Consumers can enjoy savings per use over time for longer-term memberships, but they should consider shorter-term memberships or pay-per-use options, as it is generally challenging to recover their monies for prepaid memberships in a sudden business closure, he added.

Also, when a person engages in longer-term memberships, he is taking a credit risk on the financial strength of the company, said Withers KhattarWong partner Chenthil Kumarasingam, who specialises in dispute resolution.

He said: “Just because the gym is a well-known brand does not mean that the corporate entity you are contracting with (which may be a franchisee) is financially strong.”

To safeguard themselves, customers should research the gym’s reputation before joining, and look for any news relating to its financial stability, Mr Kumarasingam said.

He added that customers should check if their membership contract has a clear exit clause or provision about what happens to the deposit or advance payment if the gym closes or goes into liquidation.

If a gym closes overnight before one’s contract has ended, lawyer Amolat Singh, managing partner of Amolat and Partners, said consumers could file a claim at the Small Claims Tribunals (SCT), or start a civil claim in the State Courts – albeit a longer process, but recent changes to the procedure have expedited it.

If an order or judgment is obtained from either the SCT or the State Courts, the claimant would have to take the necessary steps to execute the judgment in order to get what they are owed, Mr Singh said. He added that this might involve seizing the goods or property of the gym and selling it, or freezing the bank account.

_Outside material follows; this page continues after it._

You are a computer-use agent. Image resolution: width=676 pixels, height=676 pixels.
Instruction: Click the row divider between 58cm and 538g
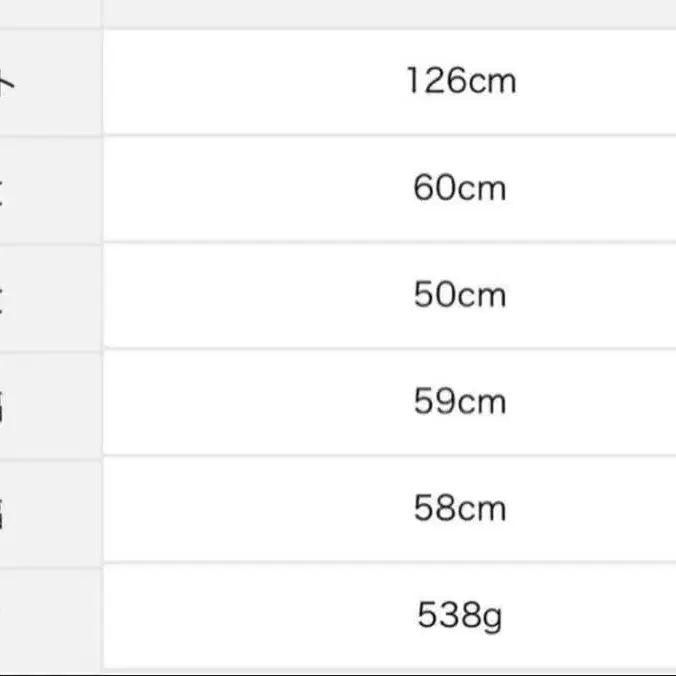[x=390, y=562]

However, if the gym has gone bankrupt, chances are the consumers may not see their money, he said.

“One has to make a judgment call to drop the claim as a bad dream or throw good money chasing bad money, since time, effort and money would have to be expended in pursuing a claim,” he added.

Mr Kumarasingam said consumers should also start gathering essential documentation such as contracts, payment receipts and gym-related communication.

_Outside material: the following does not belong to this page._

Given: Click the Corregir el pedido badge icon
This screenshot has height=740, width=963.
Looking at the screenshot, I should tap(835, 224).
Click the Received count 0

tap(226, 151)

He added that they should also reach out to the gym’s management or liquidator to explore potential refund options, and lodge a complaint with consumer protection authorities.

However, consumers should be mindful that as unsecured creditors, reimbursement prospects may be limited in comparison to secured creditors like banks and landlords, Mr Kumarasingam said.

Most gyms raise funds and capital by offering attractive packages with a “win-win” objective, where the consumer enjoys benefits or discounts and the gym gets the funds it needs for its expansion, buying new equipment and upgrading, said Mr Singh.

He added that this is an alternative to borrowing from the bank, as gyms would have to pay interest, or may not even be given the loan if the gym is too new and has no track record.

Some have suggested the money paid to the gym by customers be held by a third party, and disbursements be made only upon the gym showing its concrete plans, said Mr Singh.

“Understandably, this would entail additional administrative costs that the consumer would end up bearing indirectly,” he added.

Another solution would be regulations on when prepayments can be obtained and how they can be drawn down, with the remainder of fees held in designated accounts that consumers have priority over, said Mr Kumarasingam.

Compulsory insurance covering prepayments is another option, he added, ensuring that consumers can get refunds even if the gym closes.

“Similarly, other things being equal, consumers will ultimately have to bear the cost of this insurance,” he said.